Action item
Everything from the line containing "Okay! [button] (1304, 1051)" through the line containing "Mitgliederbereich der Seite" should be repeated exactly, and nothing else from the data.
***** Material shown *****
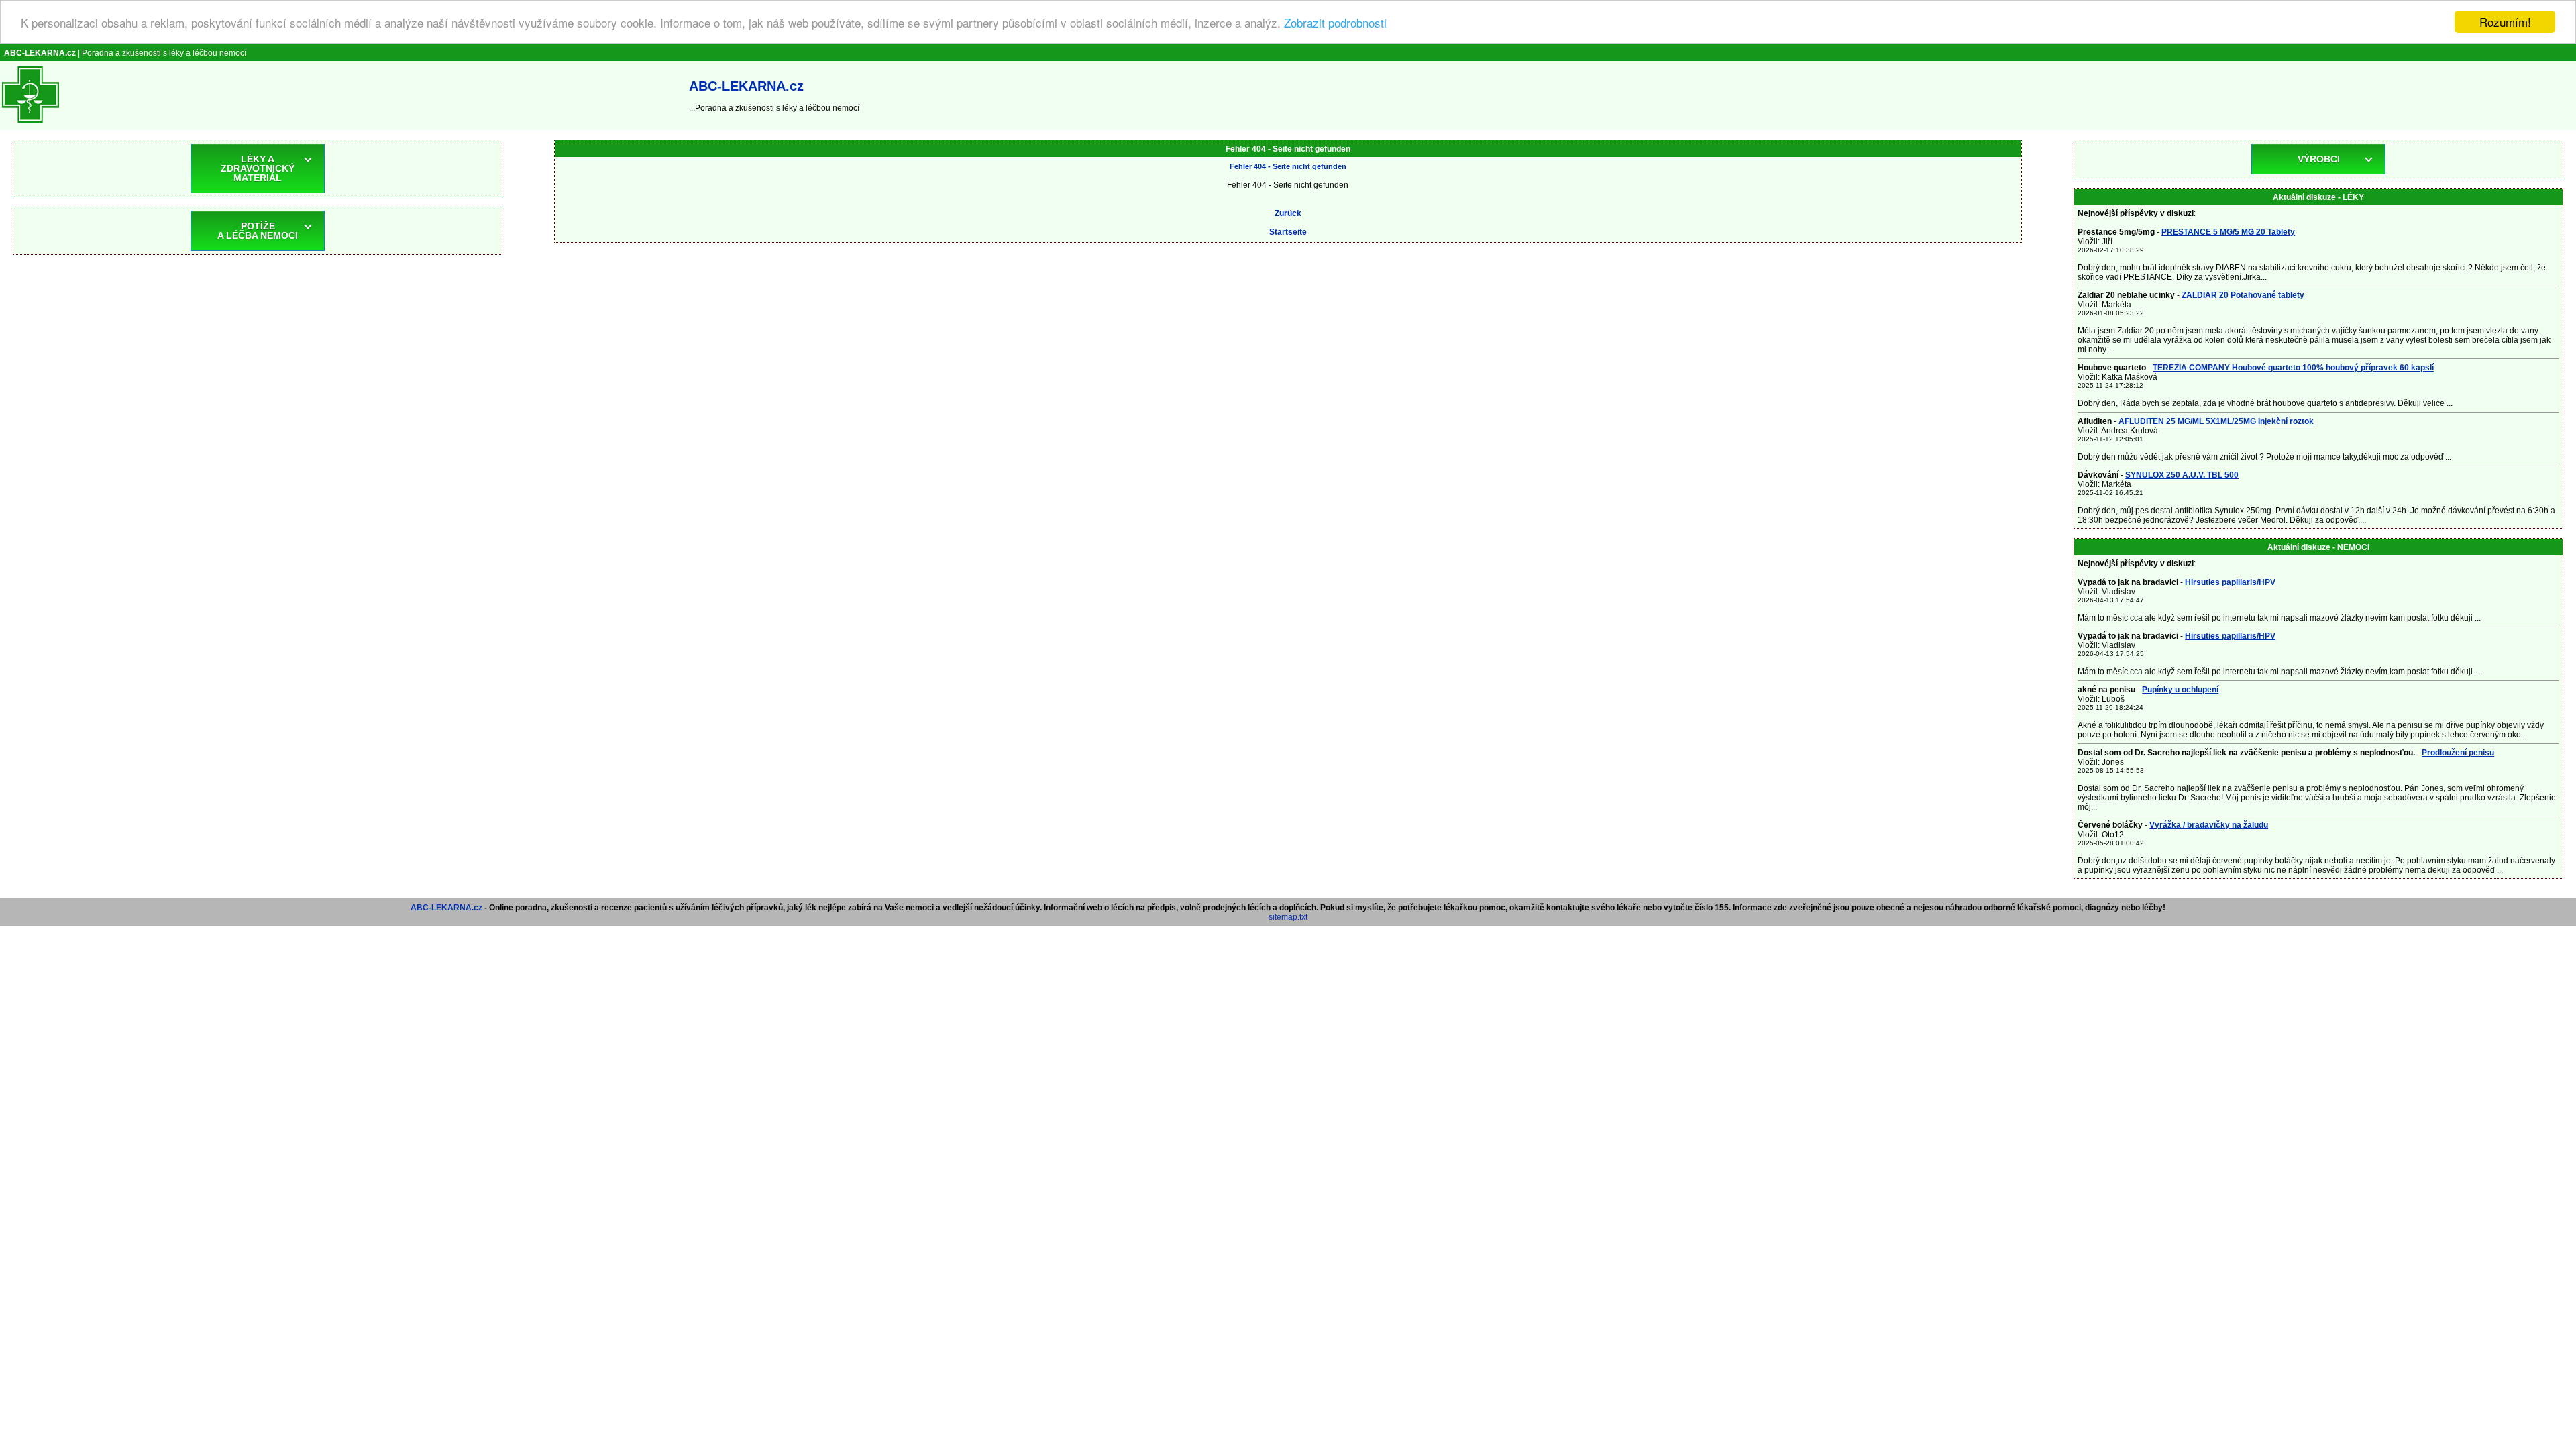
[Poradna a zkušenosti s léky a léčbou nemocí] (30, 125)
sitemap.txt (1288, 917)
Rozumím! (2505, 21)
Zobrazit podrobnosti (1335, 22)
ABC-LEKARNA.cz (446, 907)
*****
***** Material shown *****
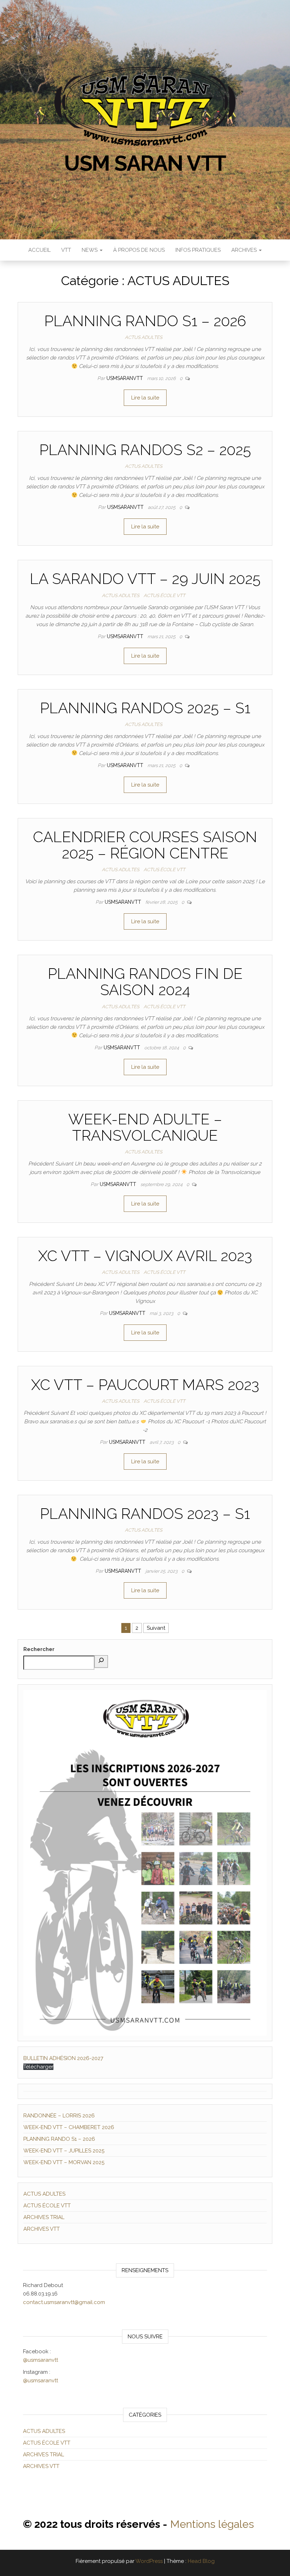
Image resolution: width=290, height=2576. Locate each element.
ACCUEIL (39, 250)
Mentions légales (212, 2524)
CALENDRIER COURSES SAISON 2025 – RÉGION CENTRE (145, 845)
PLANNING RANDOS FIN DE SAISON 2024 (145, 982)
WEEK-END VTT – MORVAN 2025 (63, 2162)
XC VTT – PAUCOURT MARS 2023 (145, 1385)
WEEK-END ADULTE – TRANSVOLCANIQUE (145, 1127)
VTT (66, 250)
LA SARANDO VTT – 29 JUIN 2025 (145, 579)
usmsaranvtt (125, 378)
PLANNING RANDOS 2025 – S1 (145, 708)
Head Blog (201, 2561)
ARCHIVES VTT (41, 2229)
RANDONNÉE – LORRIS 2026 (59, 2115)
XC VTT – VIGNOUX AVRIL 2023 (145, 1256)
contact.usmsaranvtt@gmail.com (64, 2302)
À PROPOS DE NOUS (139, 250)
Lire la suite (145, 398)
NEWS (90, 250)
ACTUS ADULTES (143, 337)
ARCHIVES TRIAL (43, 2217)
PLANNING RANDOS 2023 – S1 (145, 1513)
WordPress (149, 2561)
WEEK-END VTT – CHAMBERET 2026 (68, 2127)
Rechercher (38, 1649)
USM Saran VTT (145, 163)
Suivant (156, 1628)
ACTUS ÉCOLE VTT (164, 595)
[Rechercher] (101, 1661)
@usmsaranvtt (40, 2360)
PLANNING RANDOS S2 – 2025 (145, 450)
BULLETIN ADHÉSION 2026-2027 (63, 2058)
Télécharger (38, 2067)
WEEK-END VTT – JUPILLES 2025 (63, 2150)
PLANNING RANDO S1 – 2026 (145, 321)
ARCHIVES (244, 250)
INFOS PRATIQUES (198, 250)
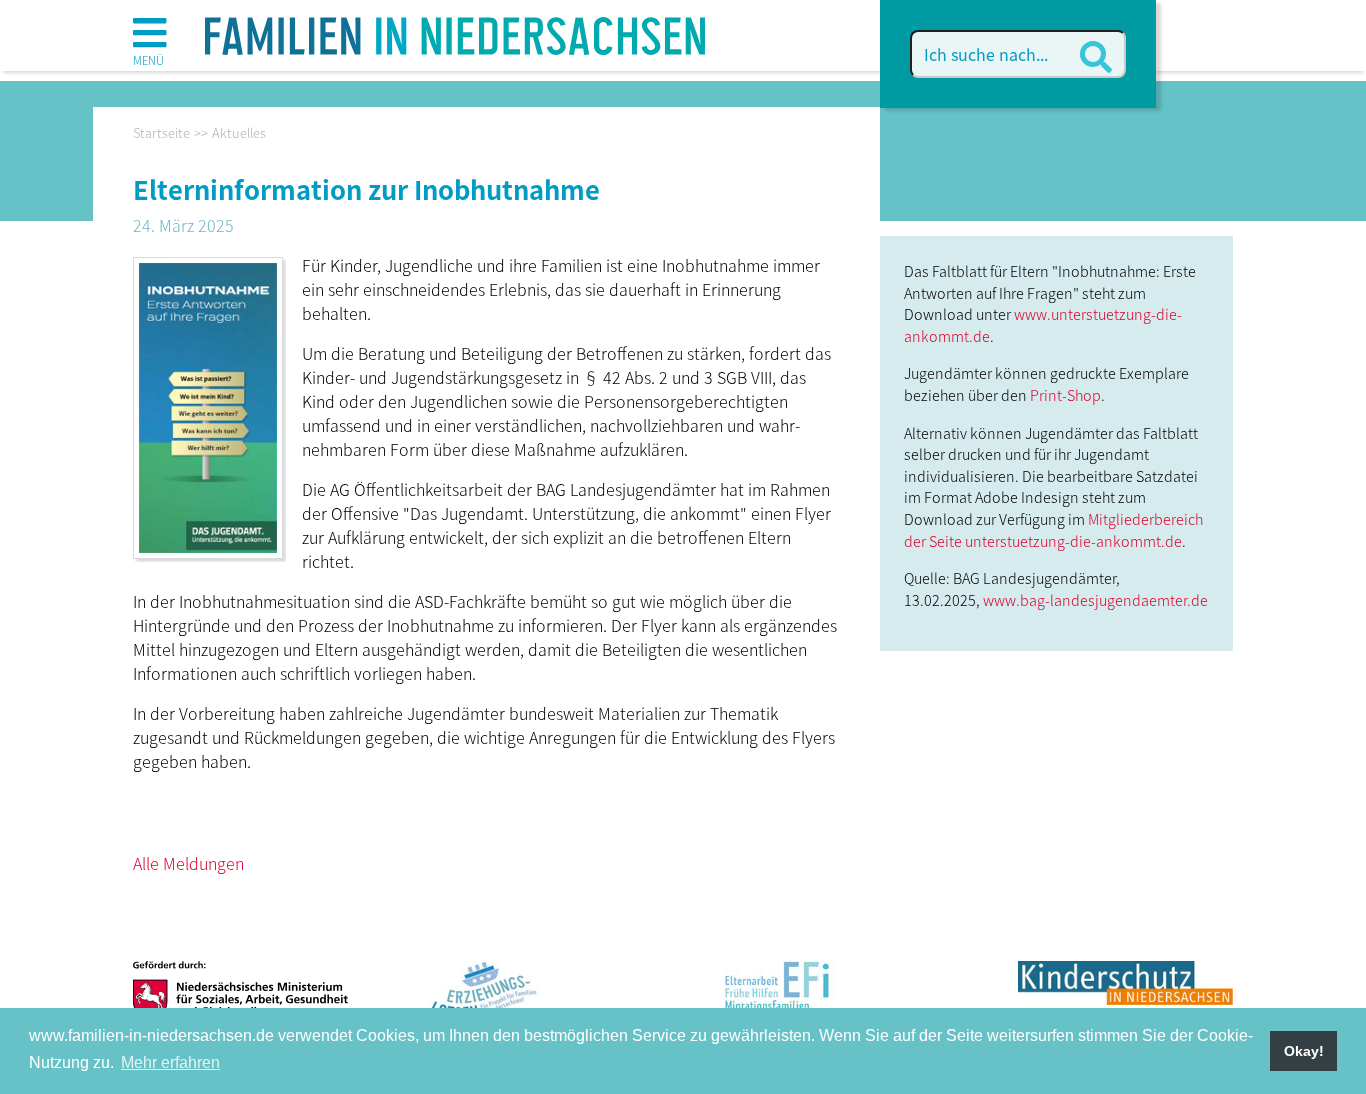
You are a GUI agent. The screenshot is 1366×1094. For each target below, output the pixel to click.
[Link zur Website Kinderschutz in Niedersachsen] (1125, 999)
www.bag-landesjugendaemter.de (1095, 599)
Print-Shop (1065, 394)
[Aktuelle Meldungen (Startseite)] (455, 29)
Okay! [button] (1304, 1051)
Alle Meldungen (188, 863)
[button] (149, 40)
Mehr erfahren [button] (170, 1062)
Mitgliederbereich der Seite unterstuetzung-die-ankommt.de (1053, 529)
*****
***** Material shown *****
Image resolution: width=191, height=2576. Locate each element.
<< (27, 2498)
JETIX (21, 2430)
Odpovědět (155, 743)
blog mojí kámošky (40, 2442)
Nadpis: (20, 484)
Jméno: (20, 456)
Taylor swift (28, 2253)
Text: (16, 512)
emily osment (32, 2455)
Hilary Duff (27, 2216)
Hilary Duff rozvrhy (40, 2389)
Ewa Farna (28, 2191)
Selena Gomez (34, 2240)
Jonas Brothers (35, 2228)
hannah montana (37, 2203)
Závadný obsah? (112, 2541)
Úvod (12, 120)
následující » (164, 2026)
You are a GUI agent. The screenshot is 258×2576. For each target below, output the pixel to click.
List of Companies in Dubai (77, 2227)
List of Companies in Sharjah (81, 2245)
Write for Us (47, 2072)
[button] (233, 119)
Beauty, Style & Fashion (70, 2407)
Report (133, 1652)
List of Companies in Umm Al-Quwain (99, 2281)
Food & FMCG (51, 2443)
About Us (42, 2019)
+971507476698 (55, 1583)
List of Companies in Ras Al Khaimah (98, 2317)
*****
Task answer
Okay! [button] (1304, 1051)
Alle Meldungen (188, 863)
[button] (149, 40)
Mehr erfahren [button] (170, 1062)
Mitgliederbereich der Seite unterstuetzung-die-ankommt.de (1053, 529)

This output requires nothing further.